Le virtù della pacatezza e sobrietà che ci mancano

La scomparsa di Giorgio Squinzi mi ha addolorato sinceramente; da presidente di Confindustria, ho avuto modo di frequentarlo e di lavorare insieme. In molti in queste ore, hanno parlato di lui come ‘patron’ del Sassuolo, come Presidente di Confindustria, come proprietario di Mapei, ma in pochi hanno descritto l’uomo che con il suo stile, portamento, semplicità, discrezione e di poche parole, ha marcato una personalità molto distante dalla generalità degli appartenenti alla classe dirigente italiana. Quello che mi ha colpito di lui appena conosciuto, è stata proprio la sua bonomìa, la pacatezza, l’attenzione alla persona. Nel mondo odierno dei vip, è davvero raro trovare persone dal comportamento di Squinzi: è d’obbligo attirare l’attenzione dei media e perdere la maggior parte del tempo ad interviste, talk show, convegni, e comunque ad ogni evento pubblico, ed assumere spesso comportamenti e linguaggi estremi.
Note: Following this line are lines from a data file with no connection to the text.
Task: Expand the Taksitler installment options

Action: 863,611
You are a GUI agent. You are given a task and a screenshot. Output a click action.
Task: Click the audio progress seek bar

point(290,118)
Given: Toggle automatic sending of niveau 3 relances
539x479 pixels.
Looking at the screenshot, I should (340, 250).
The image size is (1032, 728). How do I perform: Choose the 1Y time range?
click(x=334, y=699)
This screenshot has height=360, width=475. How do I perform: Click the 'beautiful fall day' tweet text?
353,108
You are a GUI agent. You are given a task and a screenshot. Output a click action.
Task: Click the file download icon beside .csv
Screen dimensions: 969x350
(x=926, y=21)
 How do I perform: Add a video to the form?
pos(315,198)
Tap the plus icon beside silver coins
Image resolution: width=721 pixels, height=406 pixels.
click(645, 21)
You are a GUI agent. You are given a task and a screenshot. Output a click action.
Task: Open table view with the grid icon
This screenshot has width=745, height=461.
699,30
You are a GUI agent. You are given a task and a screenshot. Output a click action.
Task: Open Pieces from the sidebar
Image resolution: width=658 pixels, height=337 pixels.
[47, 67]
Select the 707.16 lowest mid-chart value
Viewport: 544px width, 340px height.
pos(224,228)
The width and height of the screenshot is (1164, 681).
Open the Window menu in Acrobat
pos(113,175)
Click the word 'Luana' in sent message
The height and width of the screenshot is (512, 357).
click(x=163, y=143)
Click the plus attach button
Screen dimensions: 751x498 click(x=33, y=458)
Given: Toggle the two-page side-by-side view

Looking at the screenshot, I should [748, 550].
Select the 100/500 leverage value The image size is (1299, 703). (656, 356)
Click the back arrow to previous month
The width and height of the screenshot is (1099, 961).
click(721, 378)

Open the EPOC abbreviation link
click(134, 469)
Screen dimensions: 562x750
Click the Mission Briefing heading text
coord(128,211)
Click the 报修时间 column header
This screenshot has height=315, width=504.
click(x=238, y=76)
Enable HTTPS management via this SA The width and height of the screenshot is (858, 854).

Giorgio Squinzi non amava le interviste fine a se stesse, non amava mettersi in mostra con dichiarazioni roboanti; si rendeva disponibile  con i media, solo quando c’erano momenti formali di Confindustria, senza mai forzare i concetti. Nella gestione  dei problemi era sempre scrupoloso, minuzioso, come nei rapporti personali improntati al rispetto ed alla attenzione alle opinioni altrui. Ho sempre pensato che il nostro Paese potrà ritornare nella fase di sviluppo a tutto tondo, solo quando gli approcci alle cose, saranno connotati alla sobrietà e pacatezza rappresentata dalle persone come Squinzi, che di queste virtù è stato un autentico esempio; probabilmente l’ultimo rappresentante.